> **EXERCISE AIM**
Below are the records; return every line from the one that contains "You are a GUI" to the last, exactly, skipping the pictures.

[Stored data]
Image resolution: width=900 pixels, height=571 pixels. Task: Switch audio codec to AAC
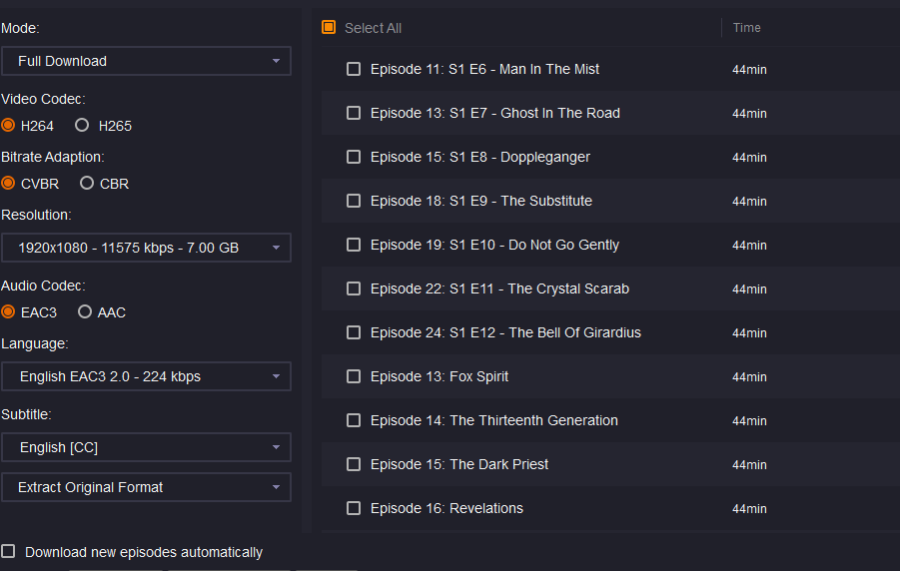85,312
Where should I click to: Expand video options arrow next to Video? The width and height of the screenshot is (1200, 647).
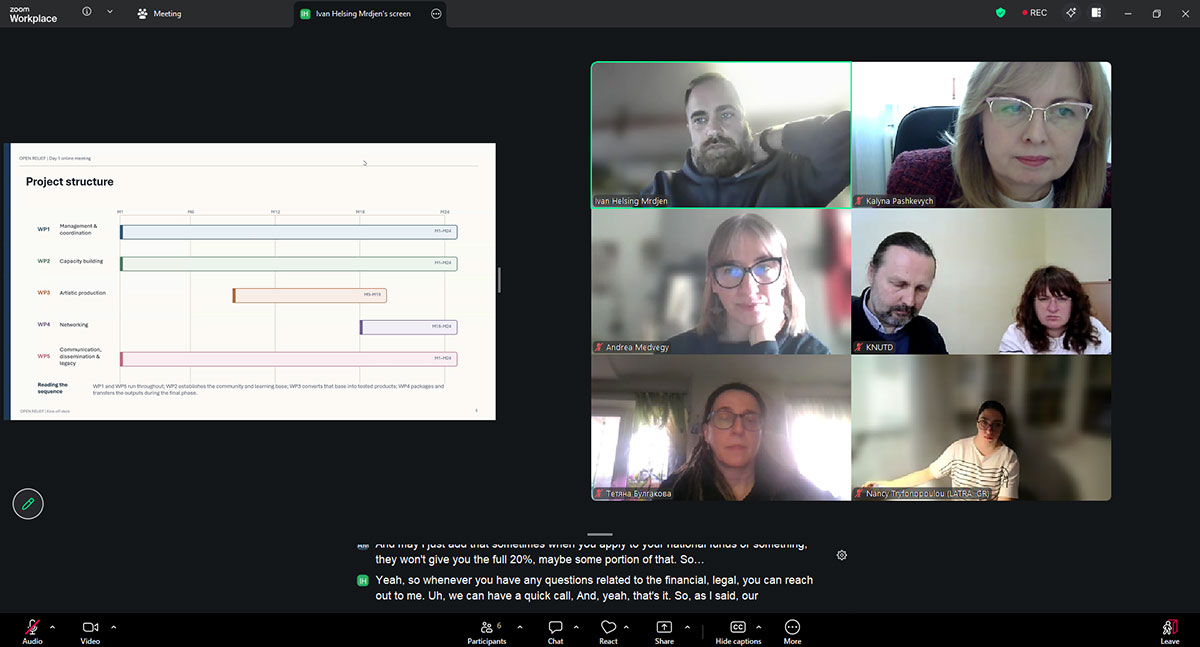coord(114,627)
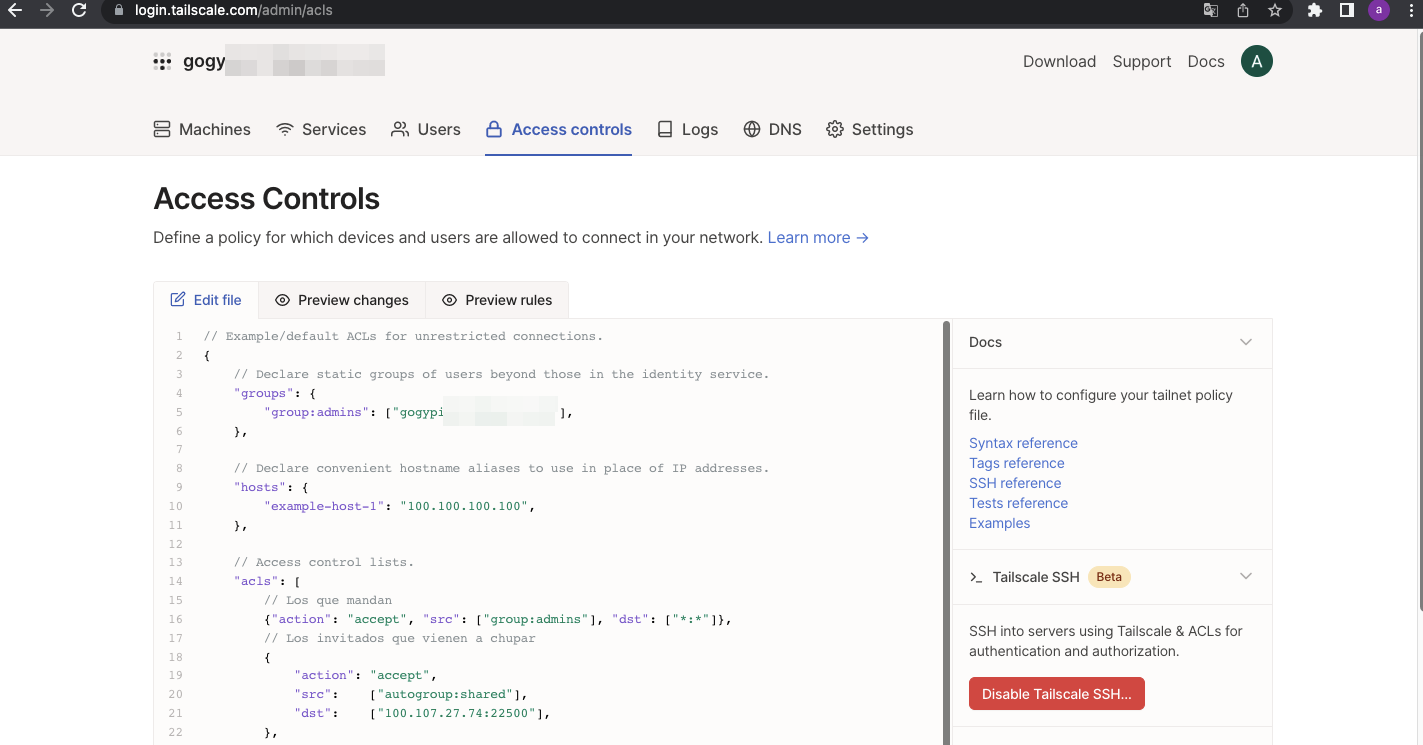Click the translate page icon in address bar

pyautogui.click(x=1210, y=11)
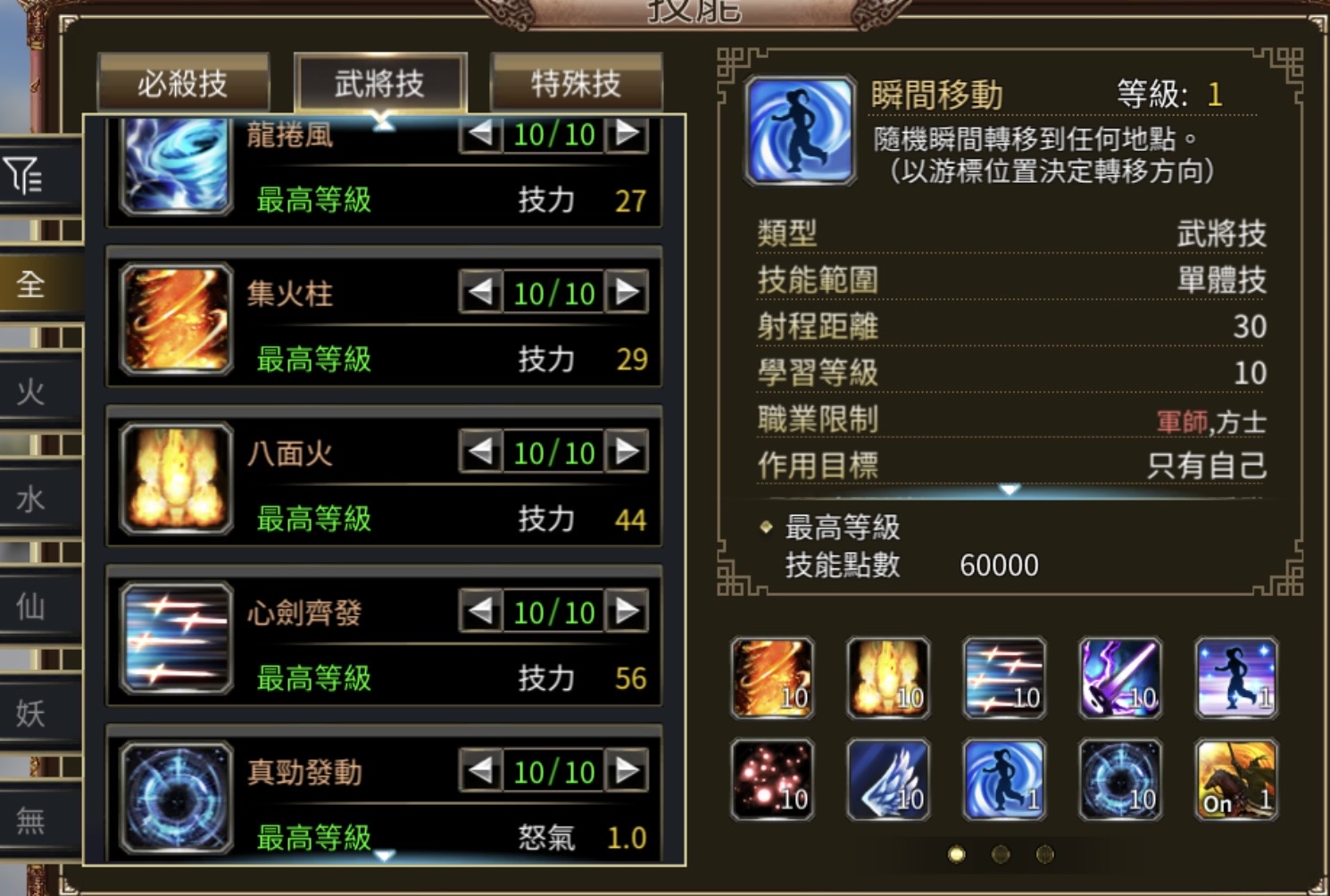
Task: Select the 集火柱 fire pillar skill icon in list
Action: [177, 319]
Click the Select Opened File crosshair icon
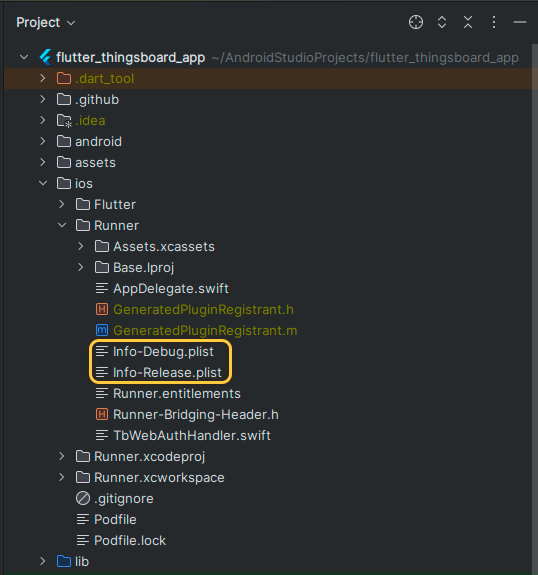The image size is (538, 575). pyautogui.click(x=416, y=22)
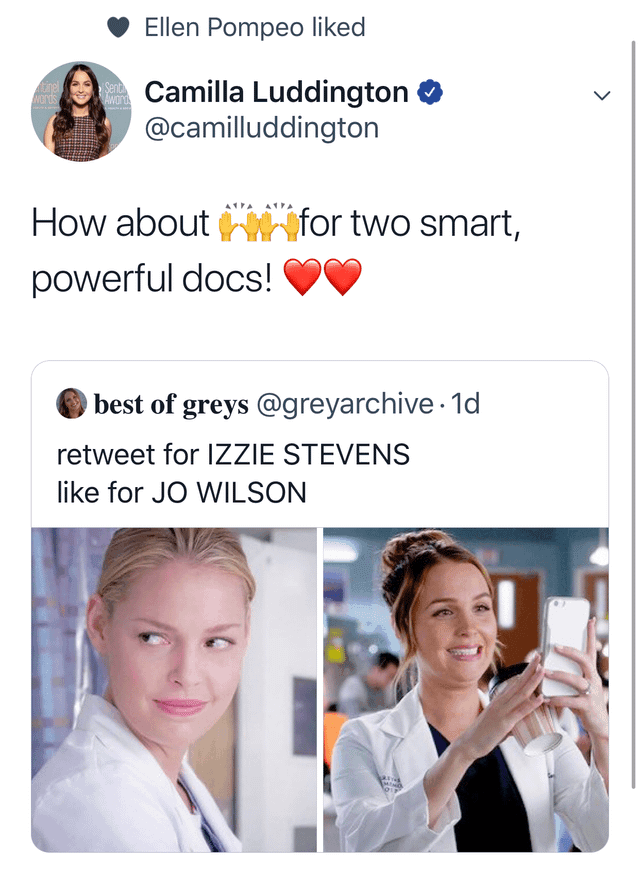Expand the more actions menu for this tweet
Image resolution: width=640 pixels, height=881 pixels.
(601, 93)
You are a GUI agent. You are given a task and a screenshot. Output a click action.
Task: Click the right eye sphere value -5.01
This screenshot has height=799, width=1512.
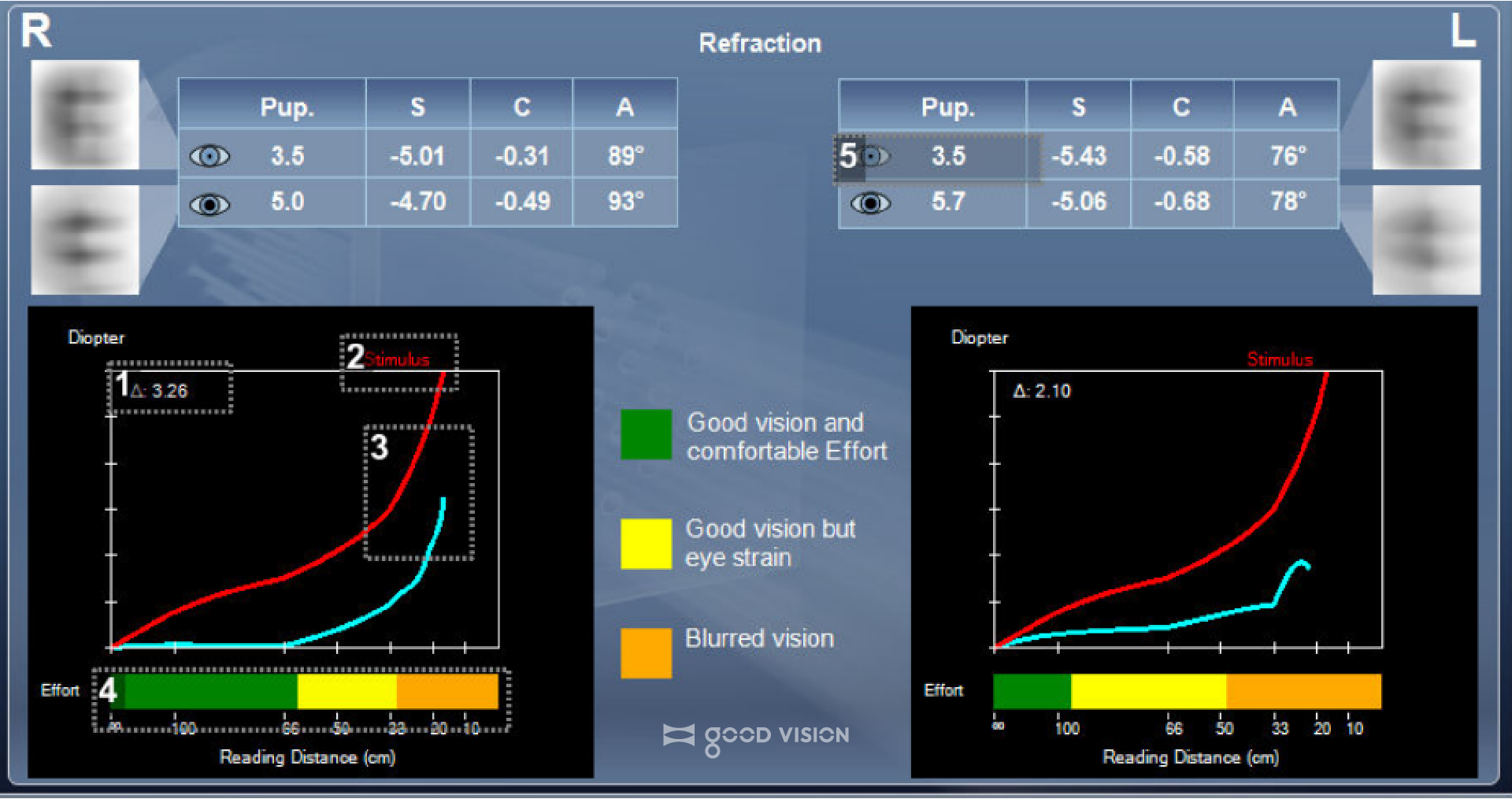pyautogui.click(x=417, y=156)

> **RESPONSE TO THIS TASK**
You are a GUI agent. You are given a task and a screenshot. Output a click action.
Task: Click the right eye sphere value -5.01
This screenshot has height=799, width=1512.
pyautogui.click(x=417, y=156)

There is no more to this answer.